# lms.bcn: LMS Quantile Regression with a Box-Cox Transformation to... In VGAM: Vector Generalized Linear and Additive Models

## Description

LMS quantile regression with the Box-Cox transformation to normality.

## Usage

 ```1 2 3 4``` ```lms.bcn(percentiles = c(25, 50, 75), zero = c("lambda", "sigma"), llambda = "identitylink", lmu = "identitylink", lsigma = "loglink", idf.mu = 4, idf.sigma = 2, ilambda = 1, isigma = NULL, tol0 = 0.001) ```

## Arguments

 `percentiles` A numerical vector containing values between 0 and 100, which are the quantiles. They will be returned as ‘fitted values’. `zero` Can be an integer-valued vector specifying which linear/additive predictors are modelled as intercepts only. The values must be from the set {1,2,3}. The default value usually increases the chance of successful convergence. Setting `zero = NULL` means they all are functions of the covariates. For more information see `CommonVGAMffArguments`. `llambda, lmu, lsigma` Parameter link functions applied to the first, second and third linear/additive predictors. See `Links` for more choices, and `CommonVGAMffArguments`. `idf.mu` Degrees of freedom for the cubic smoothing spline fit applied to get an initial estimate of mu. See `vsmooth.spline`. `idf.sigma` Degrees of freedom for the cubic smoothing spline fit applied to get an initial estimate of sigma. See `vsmooth.spline`. This argument may be assigned `NULL` to get an initial value using some other algorithm. `ilambda` Initial value for lambda. If necessary, it is recycled to be a vector of length n where n is the number of (independent) observations. `isigma` Optional initial value for sigma. If necessary, it is recycled to be a vector of length n. The default value, `NULL`, means an initial value is computed in the `@initialize` slot of the family function. `tol0` Small positive number, the tolerance for testing if lambda is equal to zero.

## Details

Given a value of the covariate, this function applies a Box-Cox transformation to the response to best obtain normality. The parameters chosen to do this are estimated by maximum likelihood or penalized maximum likelihood.

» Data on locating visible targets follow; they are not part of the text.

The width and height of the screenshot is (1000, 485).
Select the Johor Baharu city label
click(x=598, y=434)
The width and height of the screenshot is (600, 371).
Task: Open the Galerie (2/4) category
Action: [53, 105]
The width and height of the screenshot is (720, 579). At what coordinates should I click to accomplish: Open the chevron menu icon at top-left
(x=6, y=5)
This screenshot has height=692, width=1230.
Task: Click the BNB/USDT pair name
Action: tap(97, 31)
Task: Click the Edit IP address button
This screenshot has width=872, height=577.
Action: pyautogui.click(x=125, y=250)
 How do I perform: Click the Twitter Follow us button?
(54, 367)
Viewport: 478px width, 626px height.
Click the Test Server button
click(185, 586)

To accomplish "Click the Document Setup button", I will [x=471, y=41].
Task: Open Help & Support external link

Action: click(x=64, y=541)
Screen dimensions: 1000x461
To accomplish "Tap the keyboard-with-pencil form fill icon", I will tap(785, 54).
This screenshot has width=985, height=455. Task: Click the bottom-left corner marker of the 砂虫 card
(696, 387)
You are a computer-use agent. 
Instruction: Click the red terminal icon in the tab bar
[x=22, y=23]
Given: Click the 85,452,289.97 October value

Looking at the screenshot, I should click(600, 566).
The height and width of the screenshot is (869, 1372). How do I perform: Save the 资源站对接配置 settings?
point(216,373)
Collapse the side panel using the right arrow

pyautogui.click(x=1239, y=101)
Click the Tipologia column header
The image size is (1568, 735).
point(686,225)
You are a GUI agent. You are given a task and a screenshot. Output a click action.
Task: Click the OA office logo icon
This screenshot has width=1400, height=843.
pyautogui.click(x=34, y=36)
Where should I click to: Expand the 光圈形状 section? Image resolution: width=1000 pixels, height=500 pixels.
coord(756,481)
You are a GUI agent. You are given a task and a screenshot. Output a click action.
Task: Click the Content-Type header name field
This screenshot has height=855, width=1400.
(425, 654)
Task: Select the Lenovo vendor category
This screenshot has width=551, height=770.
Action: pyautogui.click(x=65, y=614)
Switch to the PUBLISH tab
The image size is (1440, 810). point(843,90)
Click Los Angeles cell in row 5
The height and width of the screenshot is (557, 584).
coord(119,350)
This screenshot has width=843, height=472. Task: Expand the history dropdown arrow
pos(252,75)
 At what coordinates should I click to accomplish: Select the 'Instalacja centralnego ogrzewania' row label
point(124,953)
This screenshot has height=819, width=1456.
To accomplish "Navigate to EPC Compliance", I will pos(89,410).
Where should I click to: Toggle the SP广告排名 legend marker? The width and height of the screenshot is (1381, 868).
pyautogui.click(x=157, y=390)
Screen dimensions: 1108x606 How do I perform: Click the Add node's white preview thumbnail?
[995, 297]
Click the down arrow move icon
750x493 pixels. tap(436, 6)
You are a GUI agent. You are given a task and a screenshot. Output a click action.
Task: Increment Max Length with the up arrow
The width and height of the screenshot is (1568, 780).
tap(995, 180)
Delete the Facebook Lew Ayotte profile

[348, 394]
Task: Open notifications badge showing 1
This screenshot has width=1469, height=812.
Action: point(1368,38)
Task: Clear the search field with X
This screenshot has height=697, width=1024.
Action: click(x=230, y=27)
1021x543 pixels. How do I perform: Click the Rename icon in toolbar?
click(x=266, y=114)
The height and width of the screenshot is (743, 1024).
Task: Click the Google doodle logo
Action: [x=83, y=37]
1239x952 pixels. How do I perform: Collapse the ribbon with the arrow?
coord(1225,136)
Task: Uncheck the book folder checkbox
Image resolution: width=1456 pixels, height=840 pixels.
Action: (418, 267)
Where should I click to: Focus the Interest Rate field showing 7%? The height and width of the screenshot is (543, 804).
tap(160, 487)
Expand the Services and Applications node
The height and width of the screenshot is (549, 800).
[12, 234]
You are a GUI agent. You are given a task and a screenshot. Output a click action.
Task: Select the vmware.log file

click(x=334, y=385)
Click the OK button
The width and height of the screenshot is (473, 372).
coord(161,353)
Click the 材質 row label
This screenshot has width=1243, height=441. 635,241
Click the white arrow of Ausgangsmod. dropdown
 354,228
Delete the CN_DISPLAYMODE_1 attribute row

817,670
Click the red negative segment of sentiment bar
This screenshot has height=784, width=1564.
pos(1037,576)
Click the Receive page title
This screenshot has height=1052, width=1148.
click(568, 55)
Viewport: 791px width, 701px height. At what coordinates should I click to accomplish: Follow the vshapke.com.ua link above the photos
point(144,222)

In more detail, the basic idea behind this method is that, for a fixed value of x, a Box-Cox transformation of the response Y is applied to obtain standard normality. The 3 parameters (lambda, mu, sigma, which start with the letters “L-M-S” respectively, hence its name) are chosen to maximize a penalized log-likelihood (with `vgam`). Then the appropriate quantiles of the standard normal distribution are back-transformed onto the original scale to get the desired quantiles. The three parameters may vary as a smooth function of x.

The Box-Cox power transformation here of the Y, given x, is

Z = [(Y / mu(x))^{lambda(x)} - 1] / (sigma(x) * lambda(x))

for lambda(x) != 0. (The singularity at lambda(x) = 0 is handled by a simple function involving a logarithm.) Then Z is assumed to have a standard normal distribution. The parameter sigma(x) must be positive, therefore VGAM chooses eta(x)^T = (lambda(x), mu(x), log(sigma(x))) by default. The parameter mu is also positive, but while log(mu) is available, it is not the default because mu is more directly interpretable. Given the estimated linear/additive predictors, the 100*alpha percentile can be estimated by inverting the Box-Cox power transformation at the 100*alpha percentile of the standard normal distribution.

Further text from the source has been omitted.